··· SUPPLIED INFORMATION

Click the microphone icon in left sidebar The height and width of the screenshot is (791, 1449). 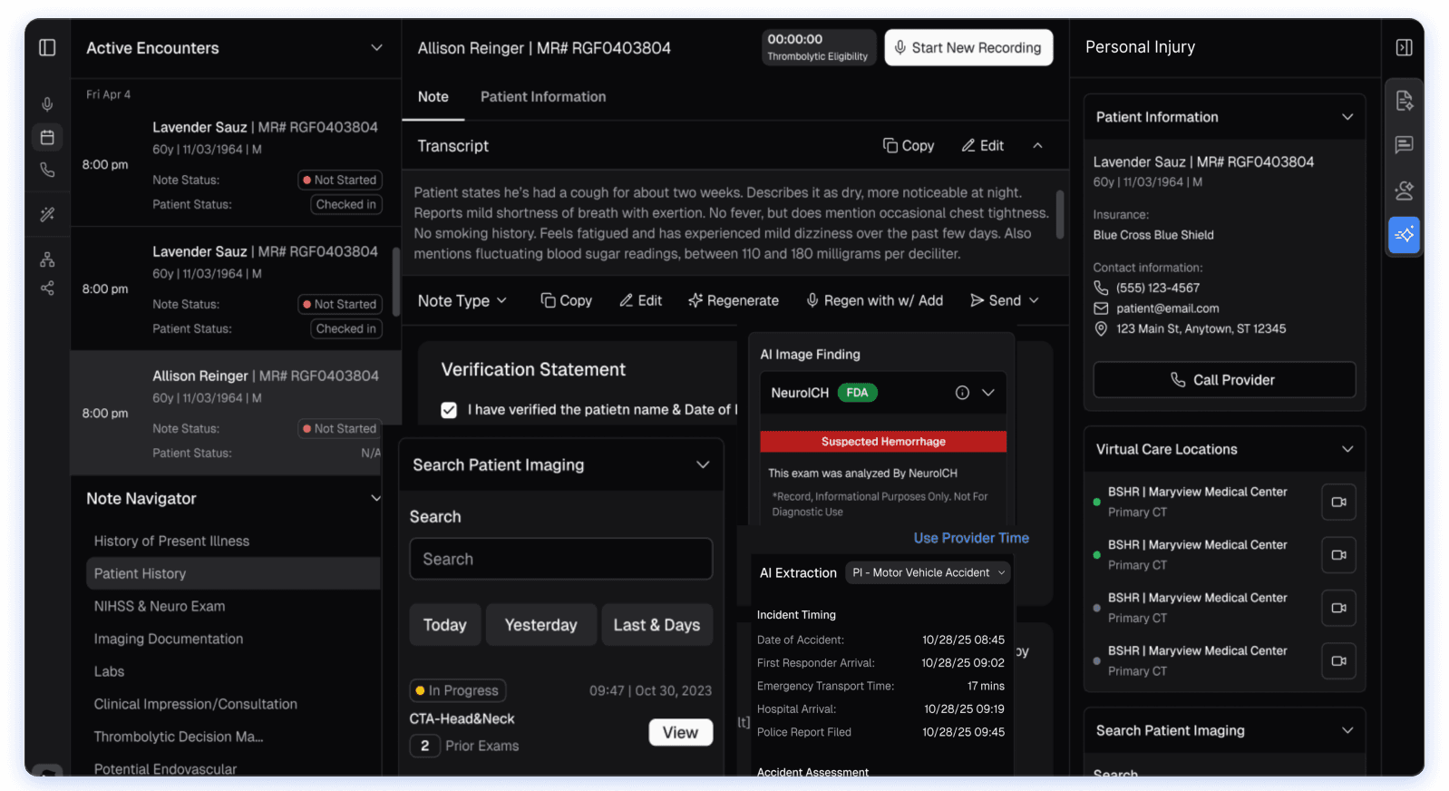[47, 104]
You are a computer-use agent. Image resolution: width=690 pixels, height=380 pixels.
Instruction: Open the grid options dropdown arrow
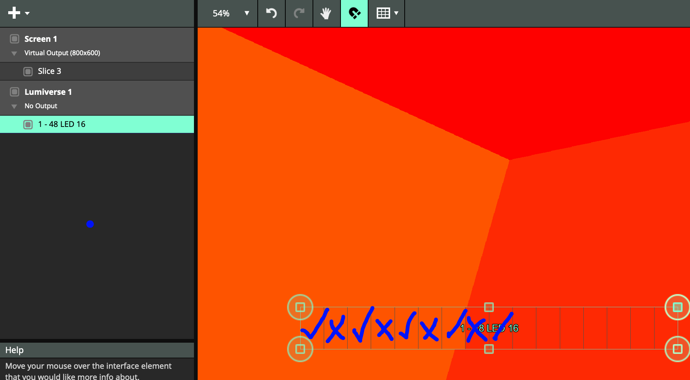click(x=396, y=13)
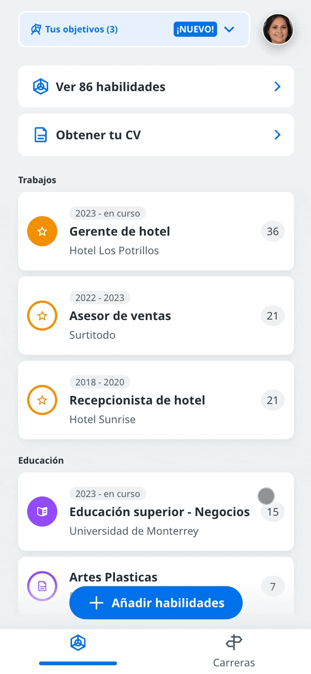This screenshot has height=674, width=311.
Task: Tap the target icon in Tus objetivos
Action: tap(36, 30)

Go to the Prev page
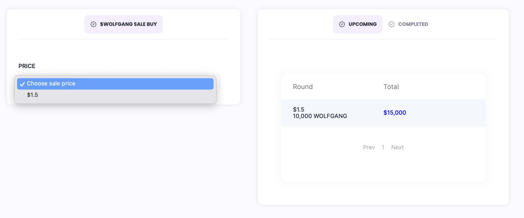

······

- **ACTION ITEM**: All lines from the one bearing "Instruction: Open the" through the last line of the records, and only those, should be duplicated exactly; no picture belongs in the copy.

- **WRITTEN RESPONSE**:
Instruction: Open the grid options dropdown arrow
click(x=396, y=13)
This screenshot has height=674, width=311.
Task: Tap the target icon in Tus objetivos
Action: tap(36, 30)

Go to the Prev page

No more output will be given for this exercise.